» **What the exercise asks**: Of the entries below, restate word for word only the section that runs from the line with "Where should I click to: Click the" to the line with "You are a computer-use agent. This", counting both ends.

» **Pixel coordinate grounding data**:
··········

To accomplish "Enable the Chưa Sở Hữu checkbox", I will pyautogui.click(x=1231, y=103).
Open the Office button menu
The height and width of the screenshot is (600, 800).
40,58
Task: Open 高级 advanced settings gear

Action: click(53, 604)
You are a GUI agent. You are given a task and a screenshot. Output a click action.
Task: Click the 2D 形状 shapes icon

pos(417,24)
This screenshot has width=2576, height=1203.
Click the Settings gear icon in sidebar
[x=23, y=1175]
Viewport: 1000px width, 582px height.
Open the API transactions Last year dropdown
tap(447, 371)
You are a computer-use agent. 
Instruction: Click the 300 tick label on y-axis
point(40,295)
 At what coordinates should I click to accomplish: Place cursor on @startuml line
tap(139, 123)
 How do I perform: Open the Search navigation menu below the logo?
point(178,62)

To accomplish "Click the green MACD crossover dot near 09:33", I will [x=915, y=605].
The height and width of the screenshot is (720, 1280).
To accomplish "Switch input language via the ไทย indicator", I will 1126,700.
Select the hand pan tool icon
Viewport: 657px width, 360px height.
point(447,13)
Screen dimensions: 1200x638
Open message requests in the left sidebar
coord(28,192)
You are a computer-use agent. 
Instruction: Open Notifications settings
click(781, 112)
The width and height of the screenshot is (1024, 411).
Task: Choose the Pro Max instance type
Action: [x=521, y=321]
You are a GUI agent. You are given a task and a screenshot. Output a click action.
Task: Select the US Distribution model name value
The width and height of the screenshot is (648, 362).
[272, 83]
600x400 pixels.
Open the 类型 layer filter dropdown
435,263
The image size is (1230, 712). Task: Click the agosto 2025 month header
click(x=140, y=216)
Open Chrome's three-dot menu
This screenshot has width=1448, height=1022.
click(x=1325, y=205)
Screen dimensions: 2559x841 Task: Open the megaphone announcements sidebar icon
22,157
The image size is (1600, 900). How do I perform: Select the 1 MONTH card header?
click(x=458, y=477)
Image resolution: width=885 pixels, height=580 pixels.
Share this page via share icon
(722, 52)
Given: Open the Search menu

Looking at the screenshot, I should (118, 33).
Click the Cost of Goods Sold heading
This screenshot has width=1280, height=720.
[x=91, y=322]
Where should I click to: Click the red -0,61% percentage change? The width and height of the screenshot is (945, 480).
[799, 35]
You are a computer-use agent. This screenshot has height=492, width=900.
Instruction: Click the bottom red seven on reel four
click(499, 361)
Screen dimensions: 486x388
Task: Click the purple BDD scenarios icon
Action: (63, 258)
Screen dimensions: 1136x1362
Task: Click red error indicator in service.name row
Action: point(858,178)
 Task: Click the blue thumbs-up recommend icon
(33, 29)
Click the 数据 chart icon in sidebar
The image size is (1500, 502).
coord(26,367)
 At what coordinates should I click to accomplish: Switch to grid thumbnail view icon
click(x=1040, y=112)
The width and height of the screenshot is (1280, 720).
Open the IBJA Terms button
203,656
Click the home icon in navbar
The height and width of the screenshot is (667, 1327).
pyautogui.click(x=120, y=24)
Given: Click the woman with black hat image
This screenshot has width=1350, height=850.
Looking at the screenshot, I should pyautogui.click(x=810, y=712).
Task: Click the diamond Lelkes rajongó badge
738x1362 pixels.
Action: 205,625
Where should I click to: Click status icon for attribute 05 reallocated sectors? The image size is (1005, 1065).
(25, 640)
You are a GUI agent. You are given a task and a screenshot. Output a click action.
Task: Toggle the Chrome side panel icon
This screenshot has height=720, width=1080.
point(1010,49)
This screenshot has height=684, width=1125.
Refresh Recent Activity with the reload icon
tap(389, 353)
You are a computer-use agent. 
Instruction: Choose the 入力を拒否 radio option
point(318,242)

··········

» **Written response**:
Where should I click to: Click the red -0,61% percentage change? The width and height of the screenshot is (945, 480).
[799, 35]
You are a computer-use agent. This screenshot has height=492, width=900.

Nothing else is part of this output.